The message should be loud and clear this holiday weekend: Click It or Ticket when traveling the state's roads. In an effort to reinforce what has become a habit for more than 97 percent of the state's motorists, law enforcement officers statewide will continue stepped up seat belt enforcement through the end of the month including the heavily traveled Memorial Day weekend.
The annual two week Buckle Up or Pay Up, Click It or Ticket mobilization began Monday. Nearly 5,000 scheduled enforcement hours in 260 seat belt enforcement zones and nighttime patrols are planned for the holiday weekend beginning today.
Enforcement campaigns like this have contributed to Michigan's high seat belt use rate and decline in fatalities. The goal is to reach out to people who are still not buckling up.
"Wearing a seat belt is the easiest way to stay safe in a crash, and yet some people don't feel it is worth the small effort to buckle up," said Michael L. Prince, Office of Highway Safety Planning director. "Forty-one percent of people who died in crashes last year were unbelted; those are deaths that may easily have been prevented."

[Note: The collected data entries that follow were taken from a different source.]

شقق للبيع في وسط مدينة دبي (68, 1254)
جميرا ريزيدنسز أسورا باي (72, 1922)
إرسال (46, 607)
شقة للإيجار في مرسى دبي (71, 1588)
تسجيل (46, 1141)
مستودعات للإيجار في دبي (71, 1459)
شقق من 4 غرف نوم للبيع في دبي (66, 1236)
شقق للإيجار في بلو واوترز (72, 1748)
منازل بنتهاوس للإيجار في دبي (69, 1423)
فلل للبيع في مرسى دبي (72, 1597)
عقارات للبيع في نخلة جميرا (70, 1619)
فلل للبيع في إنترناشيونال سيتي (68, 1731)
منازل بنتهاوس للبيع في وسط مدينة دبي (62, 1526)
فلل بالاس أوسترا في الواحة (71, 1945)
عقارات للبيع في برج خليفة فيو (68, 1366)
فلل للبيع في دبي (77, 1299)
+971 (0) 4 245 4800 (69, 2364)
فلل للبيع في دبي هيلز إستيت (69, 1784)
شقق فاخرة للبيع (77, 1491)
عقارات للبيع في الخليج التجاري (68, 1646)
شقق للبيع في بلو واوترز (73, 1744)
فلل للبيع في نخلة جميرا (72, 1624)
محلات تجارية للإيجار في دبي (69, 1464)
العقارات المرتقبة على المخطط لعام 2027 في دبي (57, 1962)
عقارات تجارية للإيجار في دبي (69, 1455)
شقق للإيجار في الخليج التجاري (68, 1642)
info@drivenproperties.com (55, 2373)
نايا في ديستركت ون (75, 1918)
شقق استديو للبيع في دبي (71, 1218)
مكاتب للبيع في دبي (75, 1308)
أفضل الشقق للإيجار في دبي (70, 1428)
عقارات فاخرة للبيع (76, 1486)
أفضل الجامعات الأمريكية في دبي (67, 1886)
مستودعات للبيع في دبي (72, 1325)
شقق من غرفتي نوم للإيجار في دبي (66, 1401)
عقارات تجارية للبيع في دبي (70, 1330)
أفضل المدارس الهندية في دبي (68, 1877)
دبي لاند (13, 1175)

While few seat belt enforcement activity reports are in yet, officers have arrested one fugitive and made four felony and three misdemeanor arrests as a result of seat belt enforcement activity.
Crashes involving unbelted drivers and passengers tend to have more serious consequences than those where people were wearing seat belts. In fact, wearing a seat belt can reduce the risk of serious injury or death in a crash by nearly 50 percent according to the National Highway Traffic Safety Administration.
Michigan law requires all drivers, front seat passengers and passengers 15 and younger in any seating position in the vehicle to be buckled up. Children must be in a car or booster seat until they are 8 years old or 4' 9" tall, whichever comes first.